BROOKLYN — The boos came down every time he touched the ball. Like rush hour traffic, they’d start, then stop, and repeat the exact same cycle over and over again, a seemingly endless barrage of booing, then cheering, then more booing, with those in the Barclays Center hammering home their point every chance they got. It was, routinely, in direct conflict with The Notorious B.I.G.’s definition of the Brooklyn way.
In response to all of this, the subject of those boos, Sixers do-everything guard/forward Ben Simmons, put forth the most brilliant playoff performance of his young career. Simmons was, to quote Philly head coach Brett Brown, “exceptional,” putting his fingerprints all over the game en route to a 131-115 win over the Nets.
Of course, the Sixers desperately needed this from Simmons. Despite warming up before the game and testing his injured knee, Philadelphia was without the services of Joel Embiid. The All-Star center sat on the end of the bench watching his team get the upper hand on Brooklyn, stealing back homecourt advantage following the Nets’ win at Wells Fargo Arena in Game 1.

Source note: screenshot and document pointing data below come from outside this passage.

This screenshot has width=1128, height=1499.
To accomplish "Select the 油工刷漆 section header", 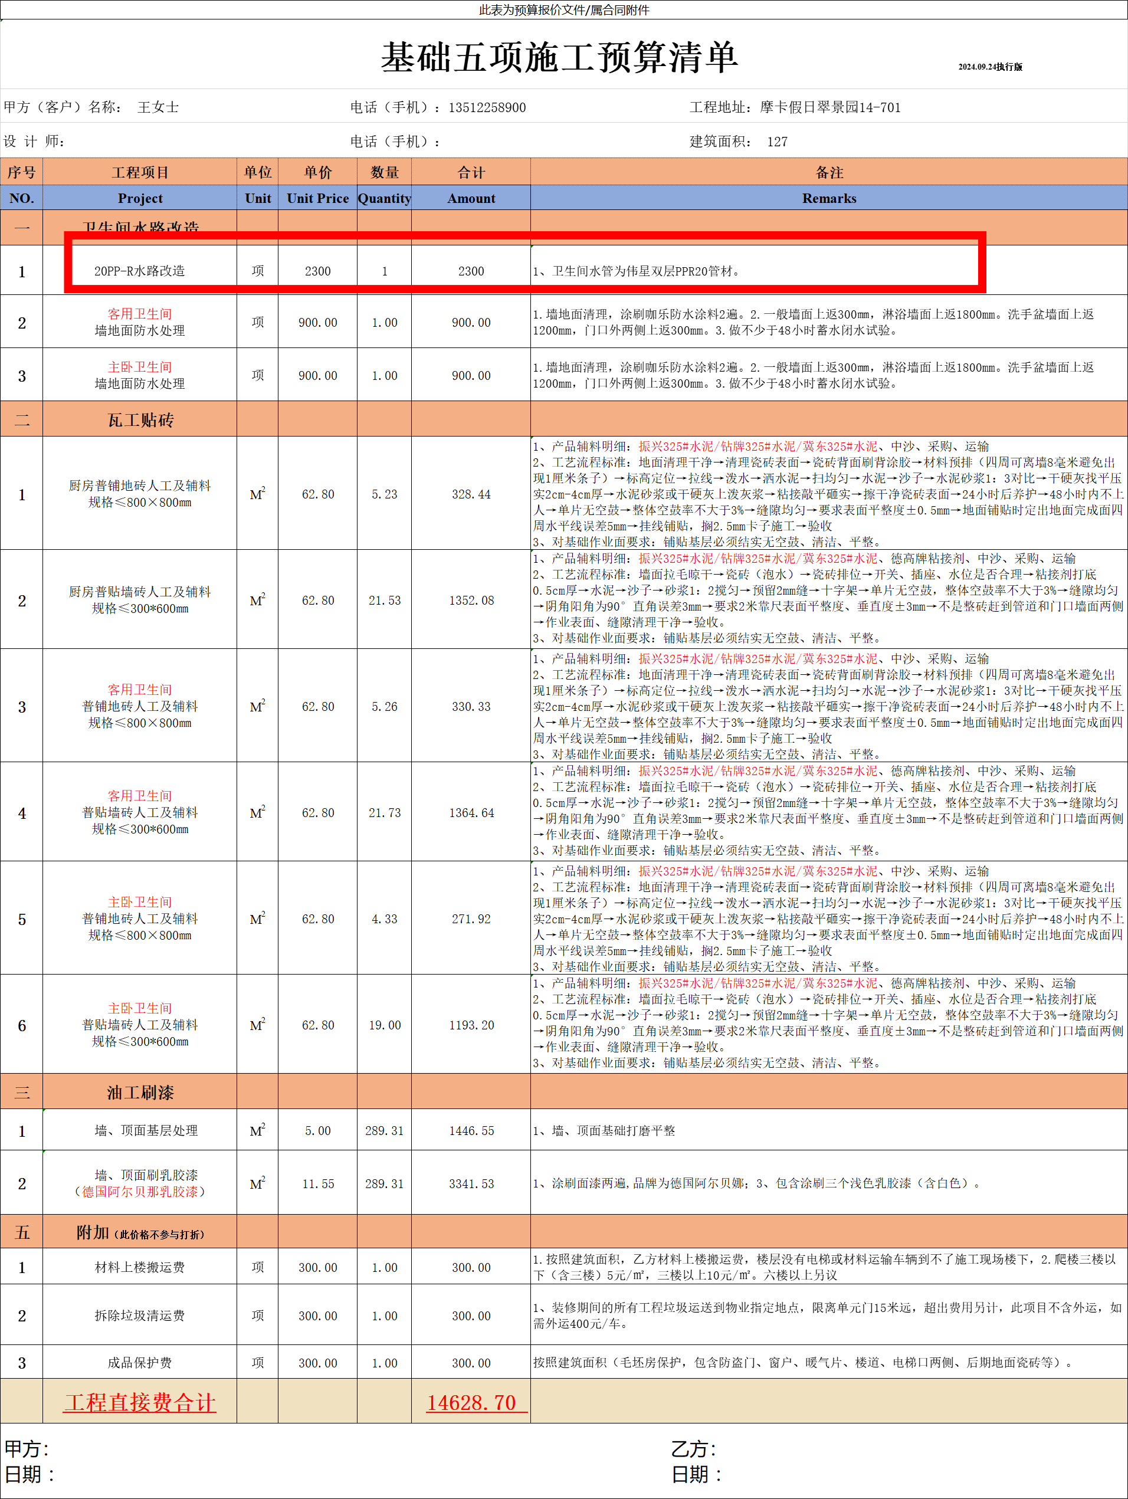I will tap(140, 1092).
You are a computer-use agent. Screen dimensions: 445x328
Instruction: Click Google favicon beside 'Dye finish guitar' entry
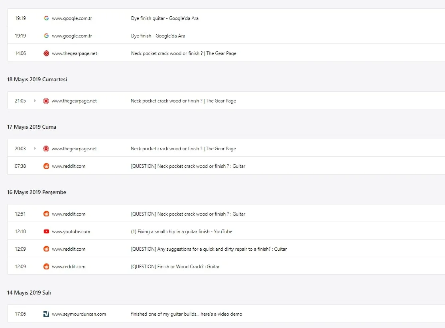46,18
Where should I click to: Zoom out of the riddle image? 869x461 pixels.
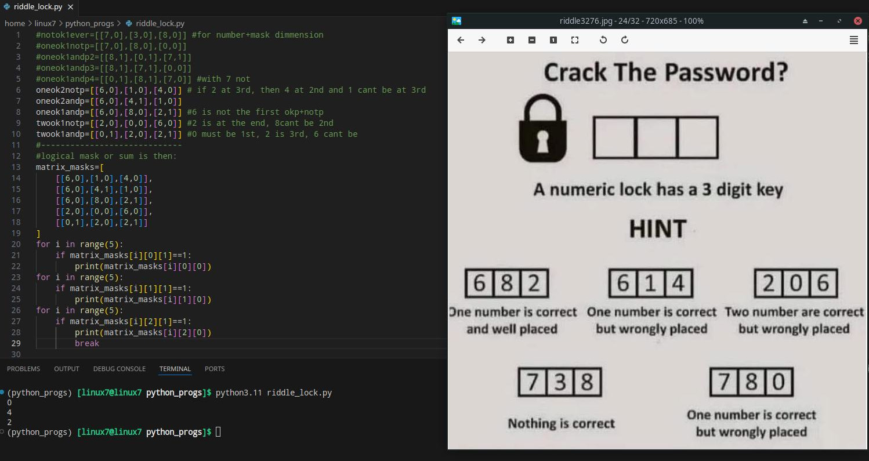[x=532, y=40]
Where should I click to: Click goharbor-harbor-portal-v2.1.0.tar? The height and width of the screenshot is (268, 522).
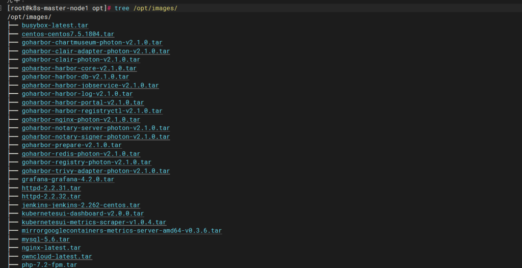83,102
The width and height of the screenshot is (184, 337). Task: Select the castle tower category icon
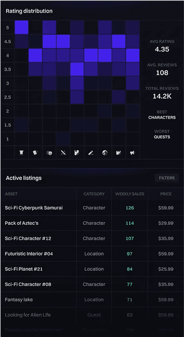(21, 153)
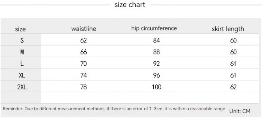This screenshot has width=262, height=118.
Task: Select the 2XL size row label
Action: click(x=22, y=87)
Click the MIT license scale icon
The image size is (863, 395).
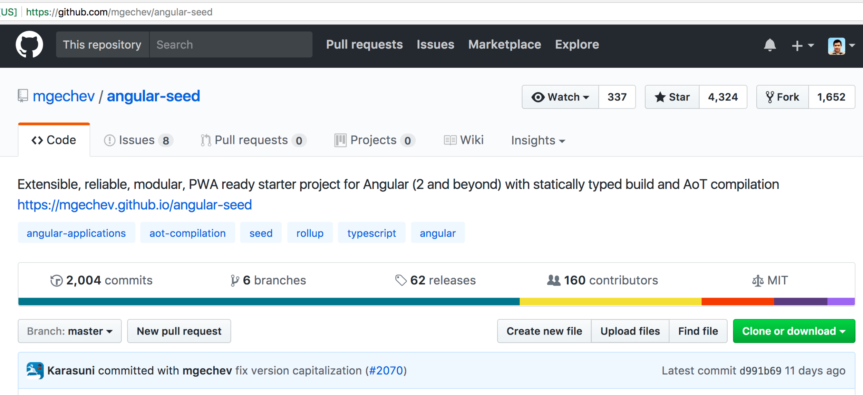click(757, 281)
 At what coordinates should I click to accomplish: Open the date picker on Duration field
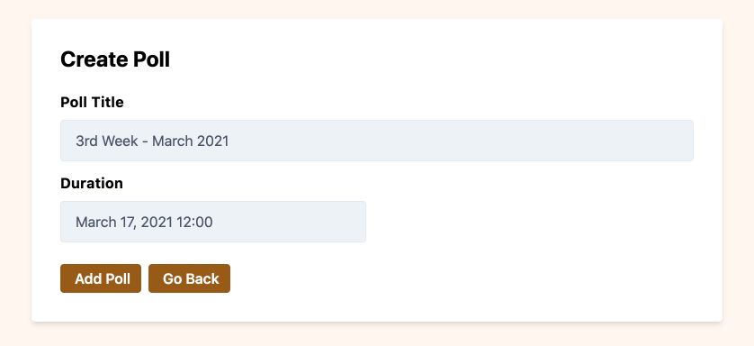(213, 222)
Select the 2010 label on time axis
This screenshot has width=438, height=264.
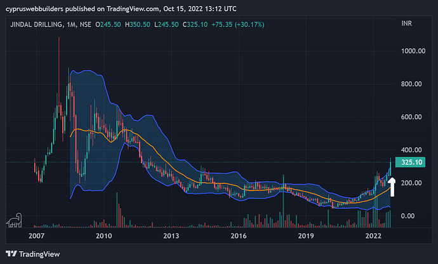click(x=104, y=235)
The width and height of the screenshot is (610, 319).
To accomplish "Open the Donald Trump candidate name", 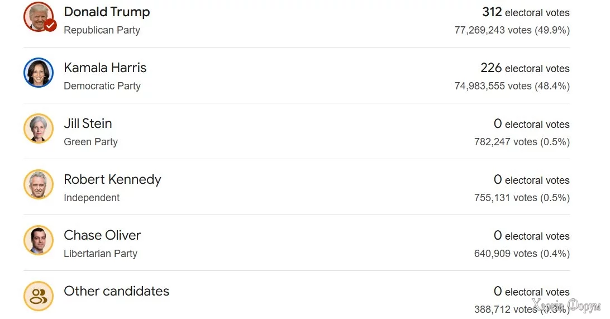I will (107, 12).
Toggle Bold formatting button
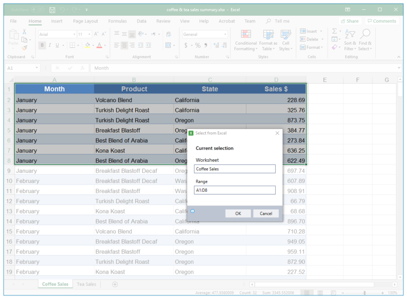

Simmons, save for a bit of a hectic stretch at the end of the third quarter, was in complete control. The ambidextrous Aussie threw down a postseason career-high 31 points on 11-for-13 shooting from the field and a 9-for-11 clip from the free throw line. To boot, he pitched in nine assists, four rebounds, three blocks, and a pair of steals. Brooklyn, as is oftentimes the case for opponents when Simmons is locked all the way in, had zero answer for his ability to get into the paint and either score at the rim or distribute to his teammates.